**Your objective:** In the drag performer biography below, which character did Shaevitz play in the high school production of The Addams Family?

**Provided text:**
..............................

American drag performer

Benjamin Shaevitz (born April 5, 2000), known professionally as Suzie Toot, is an American drag performer who participated in the seventeenth season of RuPaul's Drag Race.

== Early life and education ==
Shaevitz was born in Long Island, New York to an Irish Catholic mother named Susan and a Russian Jewish father, and was raised Jewish in Wellington, Florida. He attended a Hebrew school and Jewish sleepaway camp in the Pocono Mountains in his youth.

Alcoholism runs in his family and deeply affected his childhood. His first stage performance was at the age of 8, when he was cast as a part of the ensemble in a summer camp production of Fiddler on the Roof. Shaevitz was inspired to pursue drag after studying Ruby Keeler, Eleanor Powell, Varla Jean Merman, and Charles Busch. He wore dresses and cross-dressed as a teenager. He went to Palm Beach Central High School and played Pugsley Addams in The Addams Family. He began tap dancing in high school for a Mary Poppins musical. Shaevitz studied musical theater in college but dropped out.

..............................

**Given entries:**
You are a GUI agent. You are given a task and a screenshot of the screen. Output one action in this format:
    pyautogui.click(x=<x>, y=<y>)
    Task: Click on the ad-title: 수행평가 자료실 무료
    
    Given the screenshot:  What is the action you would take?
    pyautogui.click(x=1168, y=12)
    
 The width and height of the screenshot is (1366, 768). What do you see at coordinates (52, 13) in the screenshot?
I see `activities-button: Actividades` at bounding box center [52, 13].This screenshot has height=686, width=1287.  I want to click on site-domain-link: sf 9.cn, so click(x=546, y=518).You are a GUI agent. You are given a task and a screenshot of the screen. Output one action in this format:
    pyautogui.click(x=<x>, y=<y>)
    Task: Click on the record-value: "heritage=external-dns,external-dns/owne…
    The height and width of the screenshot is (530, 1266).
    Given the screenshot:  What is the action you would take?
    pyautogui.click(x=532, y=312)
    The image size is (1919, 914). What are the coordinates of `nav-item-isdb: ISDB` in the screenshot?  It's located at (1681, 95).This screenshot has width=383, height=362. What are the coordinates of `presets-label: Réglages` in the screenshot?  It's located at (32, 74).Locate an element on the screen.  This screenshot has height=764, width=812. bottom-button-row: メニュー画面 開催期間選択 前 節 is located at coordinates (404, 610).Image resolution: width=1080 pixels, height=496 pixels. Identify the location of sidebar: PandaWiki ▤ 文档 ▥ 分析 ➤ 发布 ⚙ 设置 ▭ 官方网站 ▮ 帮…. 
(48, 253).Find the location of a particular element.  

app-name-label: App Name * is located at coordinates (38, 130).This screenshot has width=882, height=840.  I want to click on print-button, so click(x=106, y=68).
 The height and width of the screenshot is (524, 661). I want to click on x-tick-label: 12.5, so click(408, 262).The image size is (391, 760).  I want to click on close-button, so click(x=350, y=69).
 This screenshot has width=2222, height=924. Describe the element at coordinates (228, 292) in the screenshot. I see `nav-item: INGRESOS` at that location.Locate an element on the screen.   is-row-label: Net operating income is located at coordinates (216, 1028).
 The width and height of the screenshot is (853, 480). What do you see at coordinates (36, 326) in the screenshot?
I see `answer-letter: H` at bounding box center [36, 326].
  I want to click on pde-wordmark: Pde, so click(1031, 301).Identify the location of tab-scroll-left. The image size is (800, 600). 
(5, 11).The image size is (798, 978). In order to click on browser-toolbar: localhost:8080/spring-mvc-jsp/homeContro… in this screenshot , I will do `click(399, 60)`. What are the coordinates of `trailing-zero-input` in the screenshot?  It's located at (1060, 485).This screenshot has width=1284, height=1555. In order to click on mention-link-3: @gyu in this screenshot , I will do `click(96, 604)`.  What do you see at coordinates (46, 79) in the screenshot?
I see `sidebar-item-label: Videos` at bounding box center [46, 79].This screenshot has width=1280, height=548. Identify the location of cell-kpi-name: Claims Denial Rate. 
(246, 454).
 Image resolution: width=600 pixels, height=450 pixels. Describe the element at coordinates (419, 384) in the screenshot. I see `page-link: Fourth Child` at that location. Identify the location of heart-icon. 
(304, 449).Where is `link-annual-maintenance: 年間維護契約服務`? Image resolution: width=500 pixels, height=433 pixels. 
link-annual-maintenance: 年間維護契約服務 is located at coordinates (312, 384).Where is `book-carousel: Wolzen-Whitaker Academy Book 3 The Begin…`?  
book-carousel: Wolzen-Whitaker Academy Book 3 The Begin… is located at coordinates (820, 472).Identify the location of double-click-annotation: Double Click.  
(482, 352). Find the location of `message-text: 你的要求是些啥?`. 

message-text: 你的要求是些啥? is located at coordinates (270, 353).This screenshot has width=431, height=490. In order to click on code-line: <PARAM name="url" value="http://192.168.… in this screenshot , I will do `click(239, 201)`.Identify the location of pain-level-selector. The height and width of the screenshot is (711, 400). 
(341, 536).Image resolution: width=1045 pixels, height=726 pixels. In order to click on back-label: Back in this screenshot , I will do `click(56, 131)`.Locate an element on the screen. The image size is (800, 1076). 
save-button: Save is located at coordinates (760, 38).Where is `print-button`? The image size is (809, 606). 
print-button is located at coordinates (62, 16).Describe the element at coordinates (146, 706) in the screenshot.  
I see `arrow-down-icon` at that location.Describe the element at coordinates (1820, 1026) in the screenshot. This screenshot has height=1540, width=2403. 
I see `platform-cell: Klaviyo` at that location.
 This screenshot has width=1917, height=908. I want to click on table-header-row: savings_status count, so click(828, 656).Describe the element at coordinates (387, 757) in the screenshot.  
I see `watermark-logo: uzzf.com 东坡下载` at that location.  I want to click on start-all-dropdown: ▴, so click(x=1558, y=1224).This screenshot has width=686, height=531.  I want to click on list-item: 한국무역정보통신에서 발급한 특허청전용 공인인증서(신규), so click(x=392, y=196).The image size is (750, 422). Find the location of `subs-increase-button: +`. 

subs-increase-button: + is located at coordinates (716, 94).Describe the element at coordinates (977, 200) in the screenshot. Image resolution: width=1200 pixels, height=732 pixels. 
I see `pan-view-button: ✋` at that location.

..............................

**Worked solution:** Pugsley Addams.